History

United States
- Name: unnamed (DE-571)
- Builder: Bethlehem-Hingham Shipyard, Hingham, Massachusetts
- Laid down: 20 October 1943
- Launched: 12 December 1943
- Completed: 28 January 1944
- Commissioned: never
- Fate: Transferred to United Kingdom 28 January 1944
- Stricken: 19 May 1945
- Acquired: Returned by United Kingdom 3 December 1945
- Fate: Sold 9 January 1947 for scrapping

United Kingdom
- Name: HMS Whitaker (K580)
- Namesake: Vice Admiral Sir Edward Whitaker (1660–1735), British naval officer who distinguished himself as commanding officer of HMS Dorsetshire in 1704
- Acquired: 28 January 1944
- Commissioned: 28 January 1944
- Decommissioned: March 1945
- Fate: Constructive total loss 1 November 1944; Returned to United States 3 December 1945;

General characteristics
- Displacement: 1,400 long tons (1,422 t)
- Length: 306 ft (93 m)
- Beam: 36.75 ft (11.2 m)
- Draught: 9 ft (2.7 m)
- Propulsion: Two Foster-Wheeler Express "D"-type water-tube boilers; GE 13,500 shp (10,070 kW) steam turbines and generators (9,200 kW); Electric motors for 12,000 shp (8,900 kW); Two shafts;
- Speed: 24 knots (44 km/h)
- Range: 5,500 nautical miles (10,200 km) at 15 knots (28 km/h)
- Complement: 186
- Sensors & processing systems: SA & SL type radars; Type 144 series Asdic; MF Direction Finding antenna; HF Direction Finding Type FH 4 antenna;
- Armament: 3 × 3 in (76 mm) /50 Mk.22 guns; 1 × twin Bofors 40 mm mount Mk.I; 7–16 × 20 mm Oerlikon guns; Mark 10 Hedgehog antisubmarine mortar; Depth charges; QF 2-pounder naval gun;
- Notes: Pennant number K580

= HMS Whitaker (K580) =

British Captain-class frigate of the Royal Navy

The second HMS Whitaker (K580), and the first to enter service, was a British Captain-class frigate of the Royal Navy in commission during World War II. Originally constructed as a United States Navy Buckley class destroyer escort, she served in the Royal Navy from 1944 to 1945.

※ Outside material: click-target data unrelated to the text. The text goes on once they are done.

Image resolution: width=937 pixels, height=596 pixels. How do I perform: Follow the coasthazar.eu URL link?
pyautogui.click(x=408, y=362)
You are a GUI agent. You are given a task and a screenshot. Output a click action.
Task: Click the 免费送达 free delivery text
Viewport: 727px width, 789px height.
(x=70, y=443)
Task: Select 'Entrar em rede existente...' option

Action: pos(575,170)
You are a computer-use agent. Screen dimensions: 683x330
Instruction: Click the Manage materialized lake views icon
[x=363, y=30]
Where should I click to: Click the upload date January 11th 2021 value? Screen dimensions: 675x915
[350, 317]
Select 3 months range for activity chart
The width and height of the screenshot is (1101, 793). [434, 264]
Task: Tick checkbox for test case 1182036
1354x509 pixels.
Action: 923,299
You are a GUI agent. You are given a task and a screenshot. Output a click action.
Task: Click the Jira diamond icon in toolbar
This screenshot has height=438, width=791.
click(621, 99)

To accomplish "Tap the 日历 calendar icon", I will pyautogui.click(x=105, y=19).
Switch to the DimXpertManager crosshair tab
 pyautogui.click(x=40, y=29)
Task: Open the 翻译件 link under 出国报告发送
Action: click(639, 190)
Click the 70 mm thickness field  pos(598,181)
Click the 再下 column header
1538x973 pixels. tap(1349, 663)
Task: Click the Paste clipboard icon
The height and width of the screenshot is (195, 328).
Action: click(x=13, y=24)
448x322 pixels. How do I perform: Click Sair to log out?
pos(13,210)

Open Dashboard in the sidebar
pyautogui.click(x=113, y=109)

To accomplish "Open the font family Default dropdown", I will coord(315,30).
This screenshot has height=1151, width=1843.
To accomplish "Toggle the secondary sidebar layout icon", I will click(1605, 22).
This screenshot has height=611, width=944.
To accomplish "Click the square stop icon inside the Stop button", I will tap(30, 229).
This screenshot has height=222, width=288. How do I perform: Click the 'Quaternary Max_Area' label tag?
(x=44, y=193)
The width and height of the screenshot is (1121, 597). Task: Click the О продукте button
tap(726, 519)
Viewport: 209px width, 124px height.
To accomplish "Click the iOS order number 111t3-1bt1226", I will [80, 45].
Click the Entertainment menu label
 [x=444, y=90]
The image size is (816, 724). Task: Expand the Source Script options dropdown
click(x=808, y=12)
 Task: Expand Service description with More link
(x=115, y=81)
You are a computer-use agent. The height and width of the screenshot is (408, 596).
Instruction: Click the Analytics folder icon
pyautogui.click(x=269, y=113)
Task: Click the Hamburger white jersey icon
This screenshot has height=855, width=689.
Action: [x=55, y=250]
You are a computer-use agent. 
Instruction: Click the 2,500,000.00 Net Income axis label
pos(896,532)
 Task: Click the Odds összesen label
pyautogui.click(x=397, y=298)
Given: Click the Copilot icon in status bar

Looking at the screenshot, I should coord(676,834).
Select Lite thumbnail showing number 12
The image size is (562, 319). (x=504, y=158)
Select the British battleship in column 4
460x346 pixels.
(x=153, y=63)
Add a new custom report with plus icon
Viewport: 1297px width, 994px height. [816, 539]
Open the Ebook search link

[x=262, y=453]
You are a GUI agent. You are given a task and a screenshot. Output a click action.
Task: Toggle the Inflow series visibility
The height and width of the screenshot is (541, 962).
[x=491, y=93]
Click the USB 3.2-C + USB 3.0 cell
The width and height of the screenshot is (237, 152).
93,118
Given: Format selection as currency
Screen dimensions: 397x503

==Construction and transfer==
The ship was laid down as the unnamed U.S. Navy destroyer escort DE-571 by Bethlehem-Hingham Shipyard, Inc., in Hingham, Massachusetts, on 20 October 1943 and launched on 12 December 1943. She was transferred to the United Kingdom upon completion on 28 January 1944.

==Service history==

The ship was commissioned into service in the Royal Navy as the frigate HMS Whitaker (K580) on 28 January 1944 simultaneously with her transfer. She served on patrol and escort duty and operated in support of the invasion of Normandy in the summer of 1944.

The German submarine U-483 torpedoed Whitaker at 0210 hours on 1 November 1944, off Malin Head on the north coast of Ireland at position . Damage control measures brought the resultant fires under control by 0320 hours but not before the ship had lost much of her bow and suffered 79 dead. Towed first to Londonderry Port, Northern Ireland, and then to Belfast, Northern Ireland, Whitaker was declared a constructive total loss, remained inactive for the rest of World War II, and was decommissioned in March 1945. The U.S. Navy struck her from its Naval Vessel Register on 19 May 1945.

The Royal Navy returned Whitaker to the U.S. Navy on 3 December 1945.

==Disposal==
After her return to the U.S. Navy, Whitaker remained in the United Kingdom for ultimate disposition. She was sold to John Lee of Belfast on 9 January 1947 for scrapping.